《MUMEI》
ストレスにしかならない
桐生と私が文化祭実行委員になって早1週間。


事態は悪化する一方だった。



うちのクラスは執事カフェになったのだが、服を作るところから始めなきゃいけない。第一にそれだがその他にもやらなきゃいけないことは山ほどある。


……のだが。


「うげっ!?これ全部縫うのかよ!?」


「俺家庭科の成績1なんだけど……」


「ミシン使おうぜ!……って、ああ!間違えた!」



クラスの約7割が服作りに抜擢されたにも関わらず作業は難航していた。


まさか男がこんな使えないなんて思わなかった。クラス全員家庭科の成績3以下とか嘘だろ。

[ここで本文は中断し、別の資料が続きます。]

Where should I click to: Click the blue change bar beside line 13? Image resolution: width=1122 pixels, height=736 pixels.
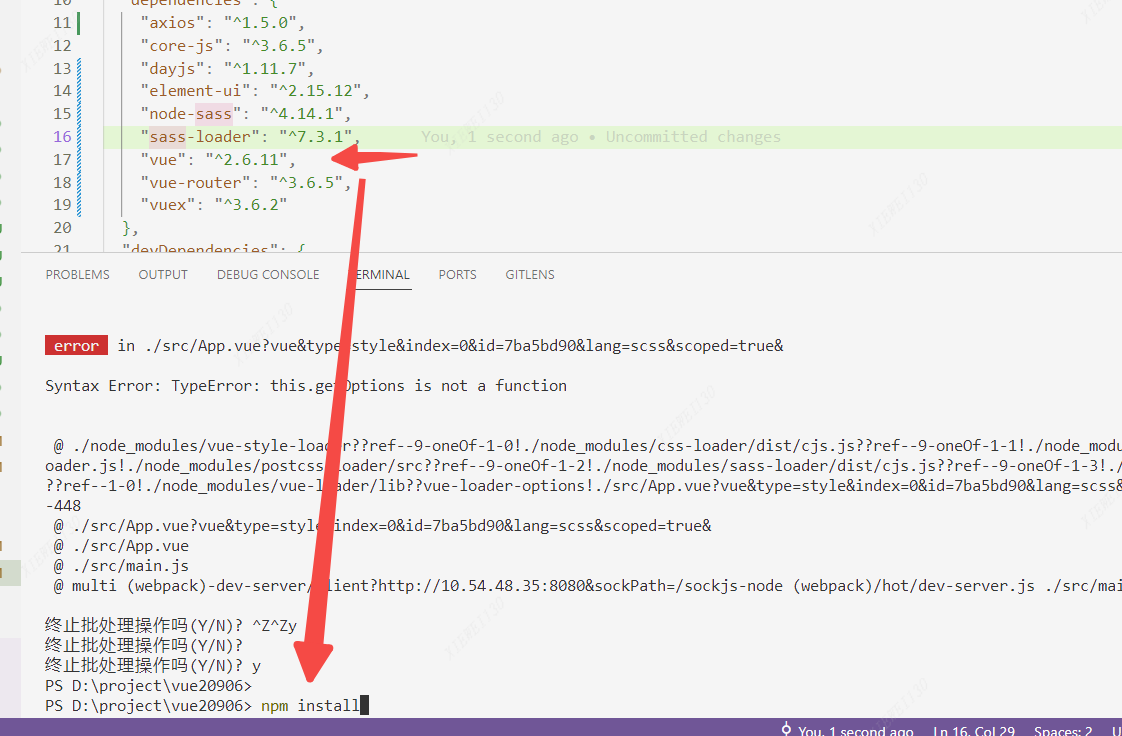[78, 67]
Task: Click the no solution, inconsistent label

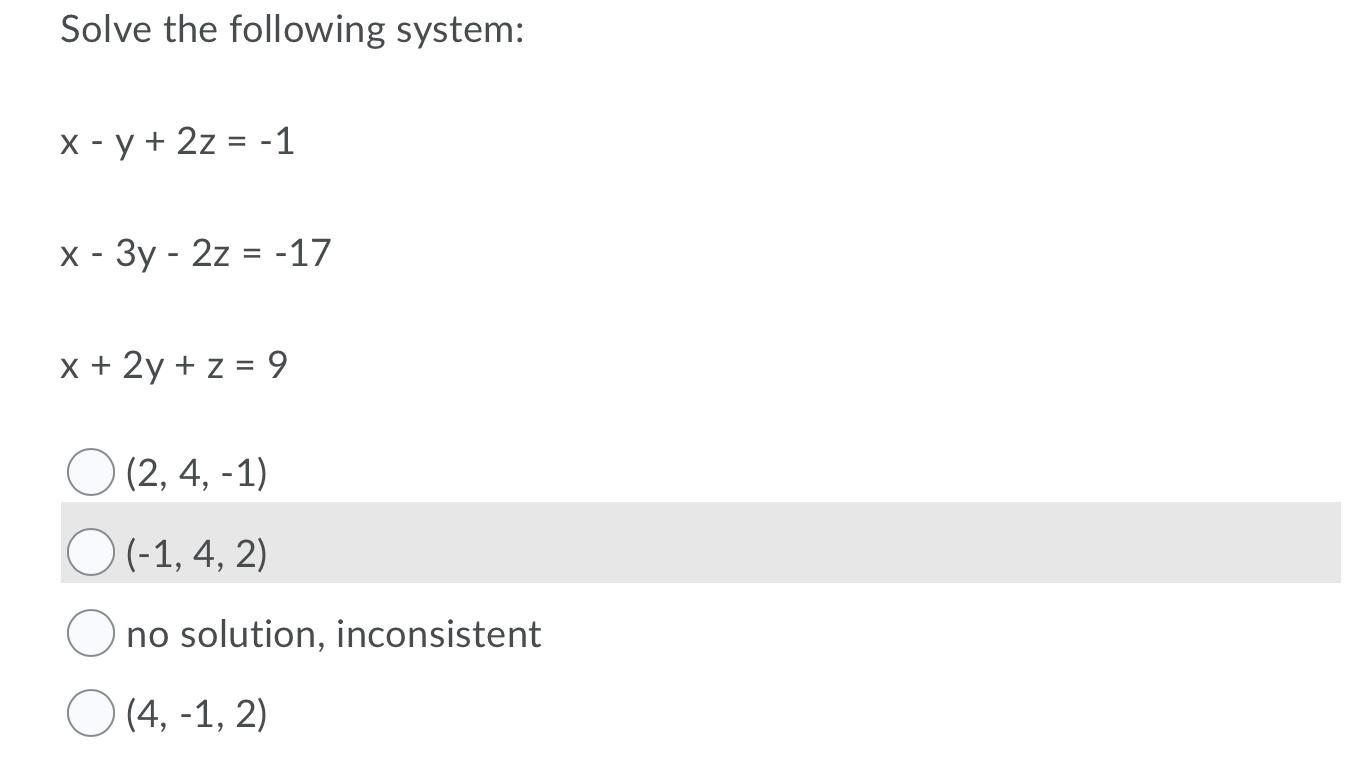Action: pyautogui.click(x=333, y=631)
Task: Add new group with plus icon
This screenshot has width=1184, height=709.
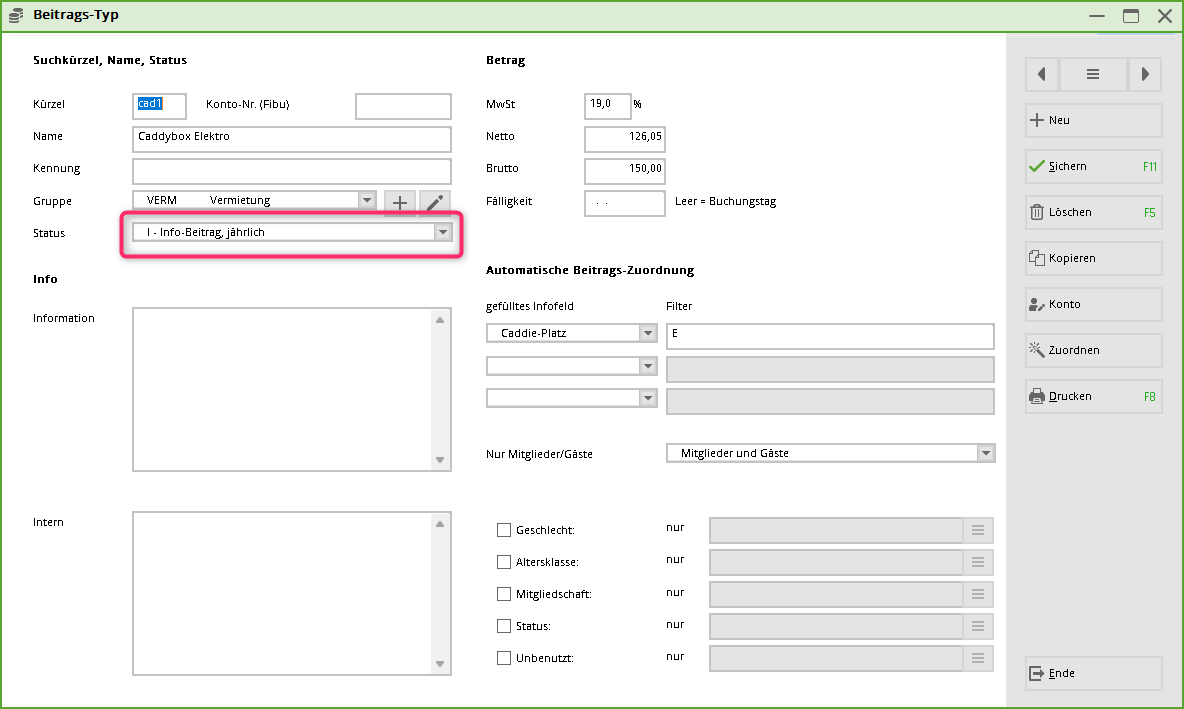Action: coord(400,202)
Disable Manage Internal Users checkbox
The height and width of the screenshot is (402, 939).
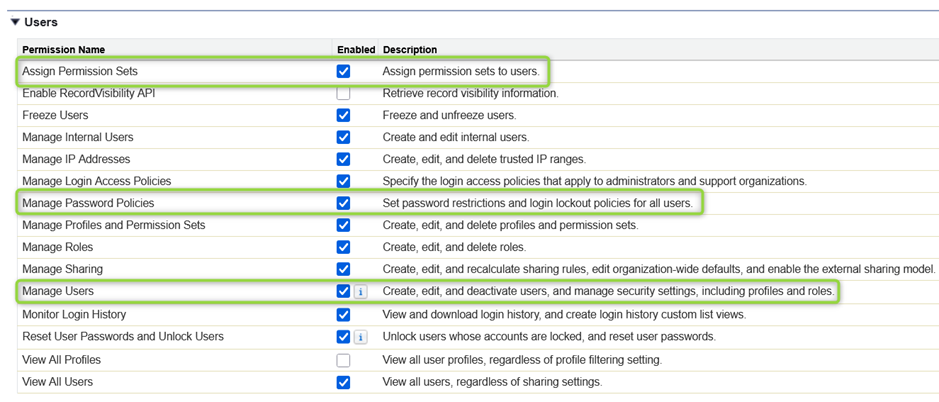[344, 138]
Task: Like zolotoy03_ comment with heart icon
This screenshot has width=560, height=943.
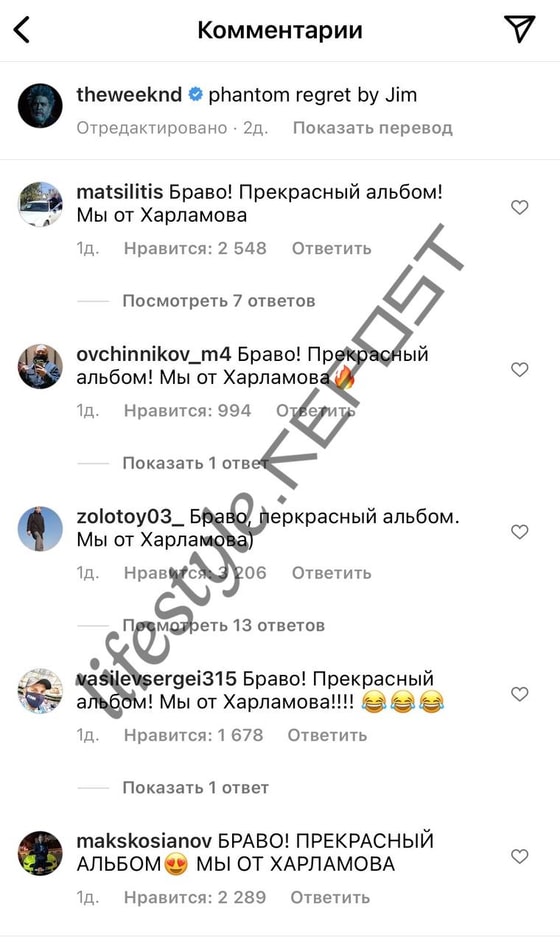Action: click(519, 532)
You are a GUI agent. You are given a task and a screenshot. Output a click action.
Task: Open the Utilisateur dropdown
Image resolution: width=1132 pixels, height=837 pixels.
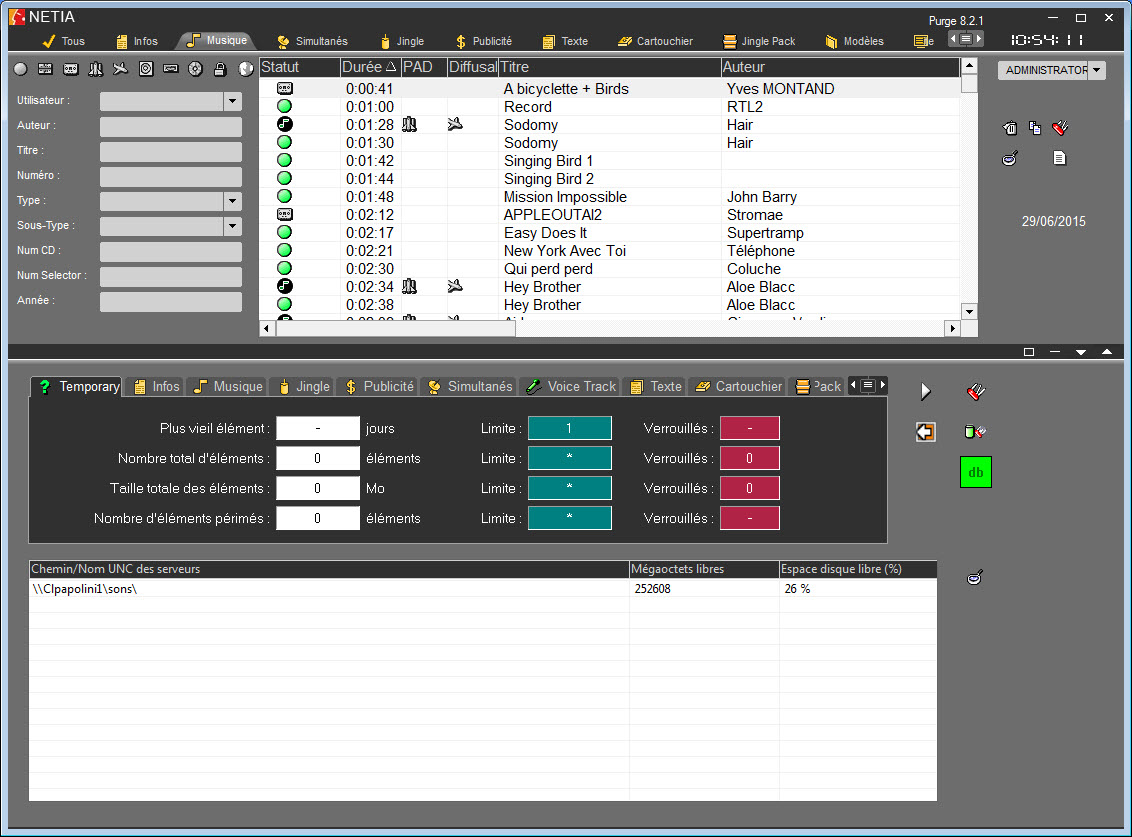[x=232, y=101]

大道具班はもういくつか完成しているのに服は一着も完成していない現状。かくいう私も大道具班だ。ちなみにジャンケンで負けて裁縫班になった桐生はすぐそこで撃沈している。


「橘ぁ〜……もうやだ。ミシンが全然言うこと聞いてくれない……」


「ミシンのせいにするな。それがお前の実力なんだよ。いいからさっさと作業しろ」


床にうつ伏せの状態で顔は見えないが泣きそうな面してそうな弱々しい声で愚痴をこぼした桐生に極めて冷めた口調で諭す。すると渋々作業に戻っていった。


作業していた手を一旦止めて周りを見回す。


私が指揮をとっている大道具班は今日1日でなんとか形になりそう。


一方で裁縫班はようやく一着完成間近。最低でも7、8着必要なのだが文化祭当日は来週の金曜日。


明日は土曜だから学校に来てくれるやつはあまりいないだろうし……


「はぁ……」


思わず小さなため息をついた。


男どもが使えない以上、私がなんとかするしかないか。